I wasn't able to write yesterday. I had a huge scare! While I was at my friends house, I noticed some mosquito looking bumps on my feet. They were itchy! I got scared and looked up what it could be. After some research, I found out that it's bed bug bites!!! Gross!!!!!!! Least to say I am not spending the night at my friends house anymore. I was so upset all day , I couldn't hardly get anything done. I basically had anxiety all day and wasn't able to get the things I wanted to get done. 
 I am in the process of planning my sisters baby-shower, and was suppose to go check out a possible location but wasn't able to do it. 
Yep, my little sister is having a baby. She is due in December!! I can't believe it!! We found out it's a boy and I am super excited about that . Just weird that I always thought I would be the one having a baby first. 
 Myself, I am divorced, no kids, 30 now and single.
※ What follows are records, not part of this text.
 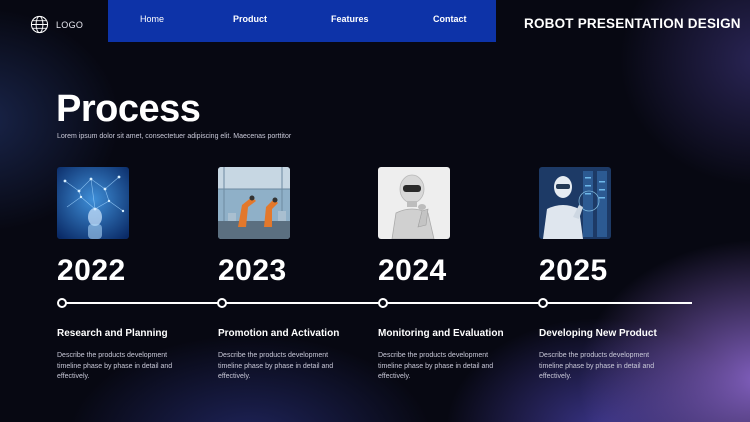 What do you see at coordinates (92, 270) in the screenshot?
I see `step-year: 2022` at bounding box center [92, 270].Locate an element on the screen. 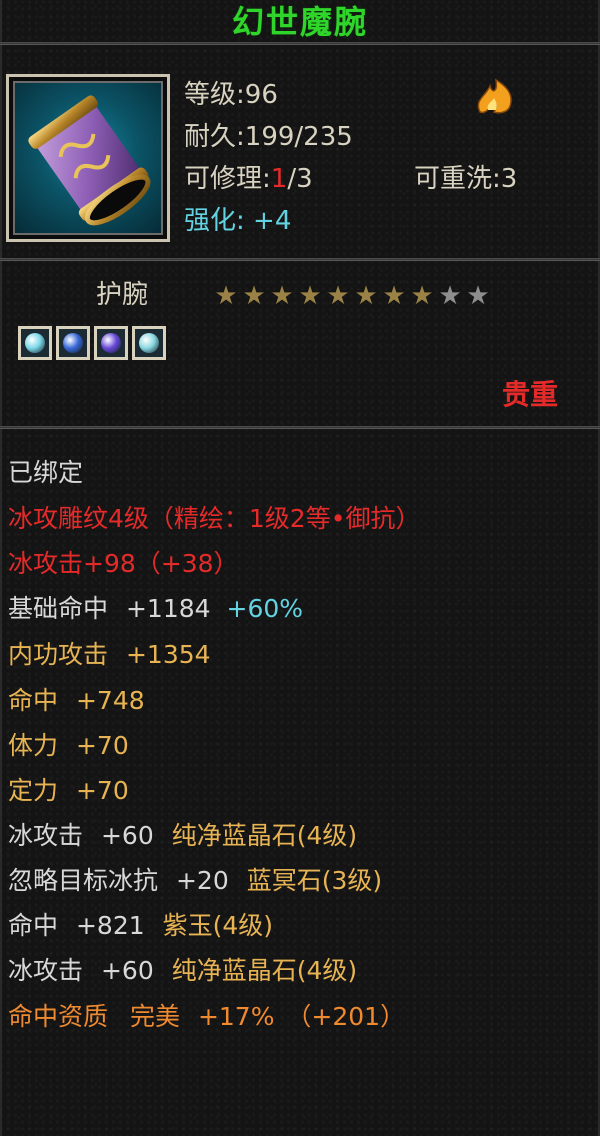 Image resolution: width=600 pixels, height=1136 pixels. gem-bonus-source: 紫玉(4级) is located at coordinates (218, 926). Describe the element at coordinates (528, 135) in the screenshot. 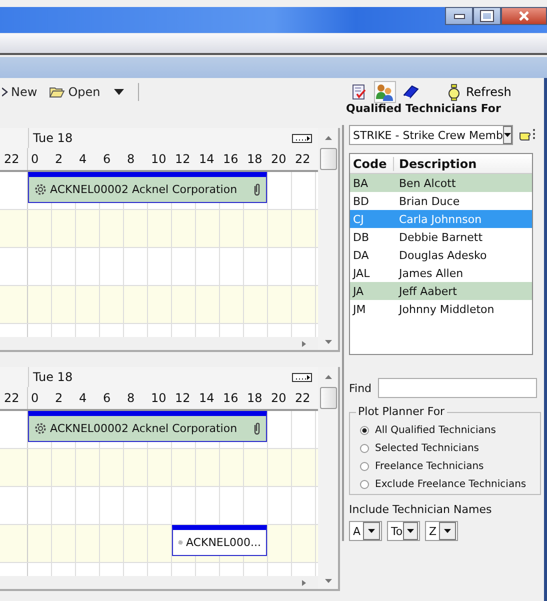

I see `pointing-hand-icon` at that location.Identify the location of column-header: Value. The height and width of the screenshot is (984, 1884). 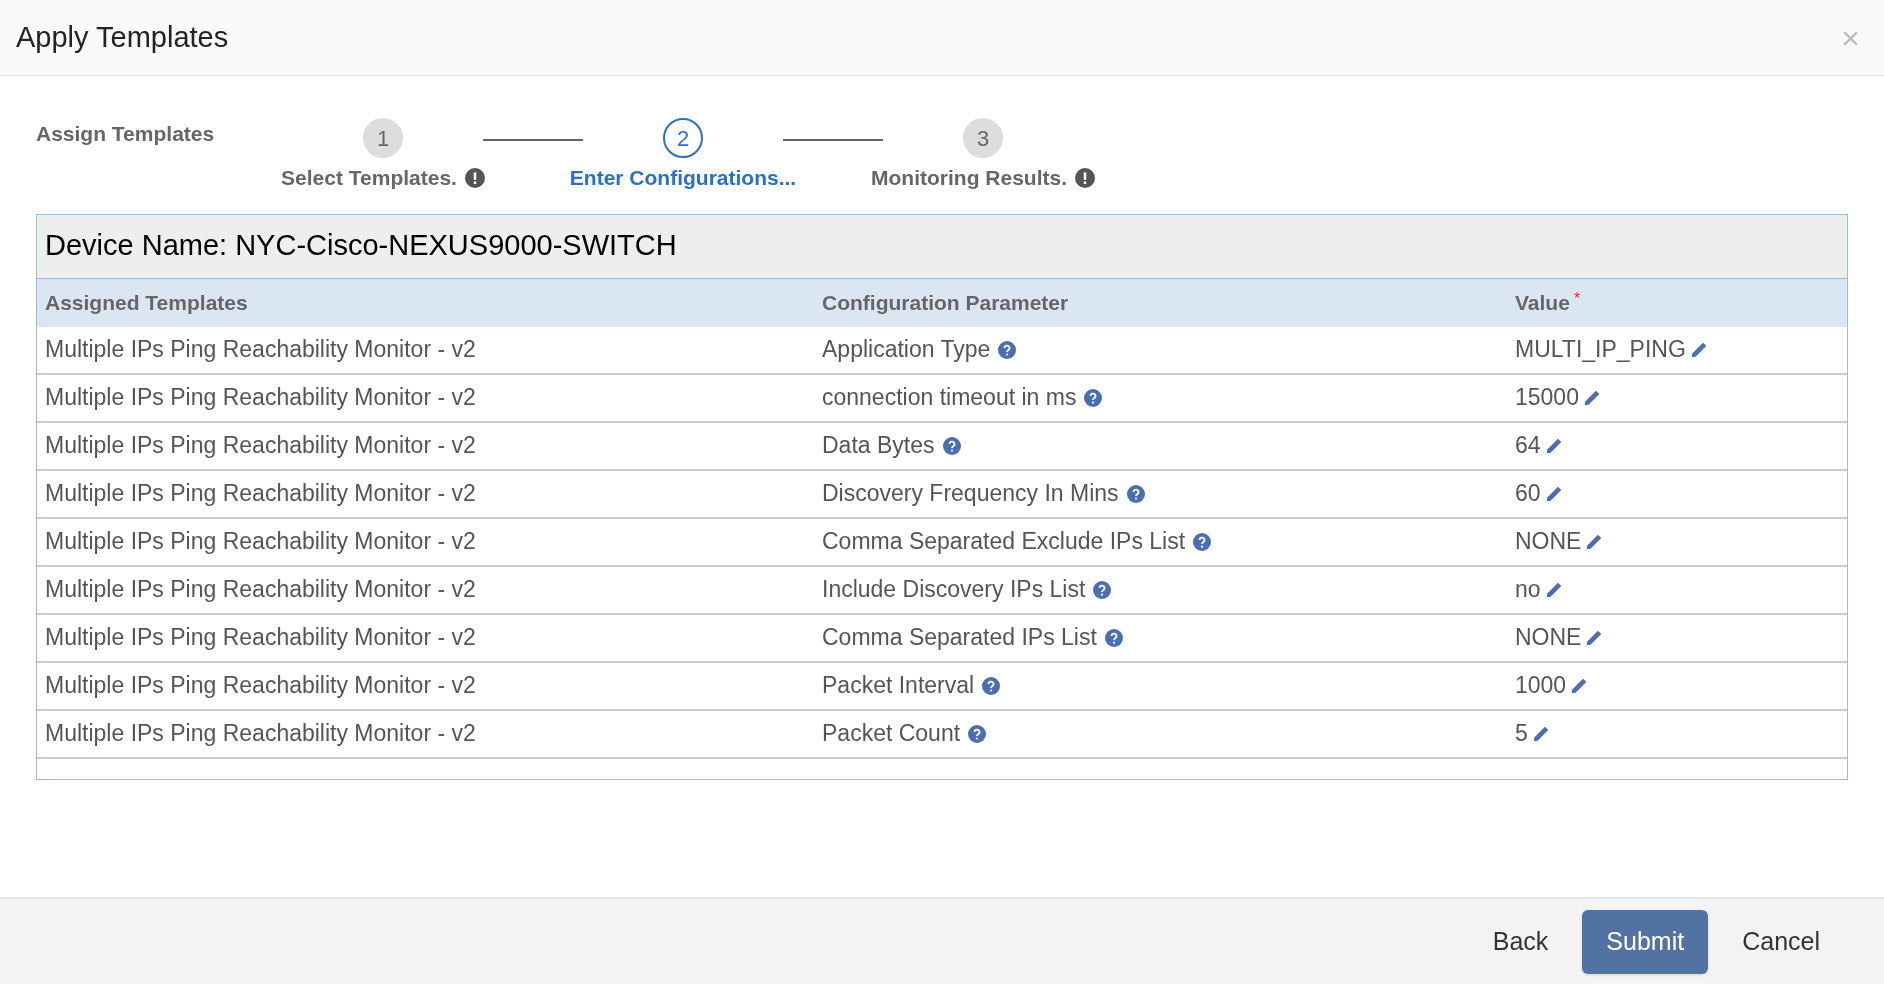
(1542, 302).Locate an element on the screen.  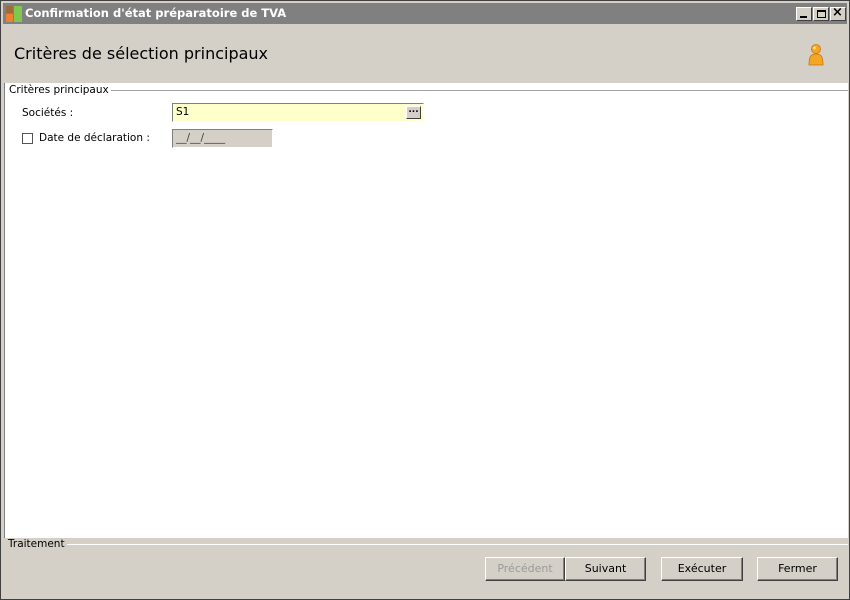
person-icon is located at coordinates (816, 55).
I have been in a few relationships after my divorce, but have a hard time trusting. My ex-husband was an asshole to say the least! He lied all the time, even about stupid shit, like once he lied to me that he was at home when he was really at the grocery store. So stupid! He also was emotionally and physically abusive. I think I have done a pretty good job at blocking out a lot of what he did to me. I am strong, positive and have learned to have lots of fun. It did take a while though. A few years to be exact. I am so proud of myself that I wont settle for anything less than amazing from the next guy I am with. I know exactly what I want. Respect, love, loyalty, a big heart, and simply someone who will be my best friend to go through life together. 

 So, tonight a few of my friends and I are going to go back to that local club/bar. We like it because it's close to home. Taxi ride is cheap and we get home safe. I like going out now because it helps me escape for a few hours and we get to mingle with people. I usually get so smashed that I end up not remembering what I did after the first few hours of the night. NOT GOOD! But I have been told by people that I curse and try to start fights or that I am a dancing machine! HAHA! But yes, I have realized that I have to cut back and need to be more responsible when I drink. I drove drunk a few times, and I also fell last friday. I remember the fall but don't remember any pain or how I got up. I did text someone after and said " OMG , I just fell, come and get me". 
  Plus My sister lost a boyfriend from drunk driving a few years ago so I should know better. When you're in that drunken state, it's like nothing matters. Your sense of right and wrong really goes out the door! Stupid, I know! So tonight I am going to try to cut back and be more aware of my actions. I already told my friend to take away my keys and hide them at her house. 
 I have never been a huge partier. I use to go out once every few weeks. Like once every 4-6 weeks. But my last relationship (if I can even call it that ), the guy drank every day! And since I quit my job and had nada to do , I started to drink just to not worry so much, and spiralled from there. After dealing with some stupid shit from him, I broke it off and have cut back. Not that it's his fault, because I take 100% responsibility for my actions, but you really do become like those you hang out with. I'm not swayed easily, but I think due to not working, not knowing what else I should do with my life and being around someone who drinks and parties a lot gave an easy route to escape my fears of failure. 
Tonight should be interesting. A friend of mine is trying to hook up another friend of mine with one of his friends, so it should be entertaining. Plus I am excited to let loose after yesterday! Need it! 
I'll write all about it tomorrow or sunday!!!! 
Happy friday to all my readers! And oh yeah , I want to do a song of the day. 
 Todays song is --- > Katy Perry's "Firework". Love this song. And love dancing to it!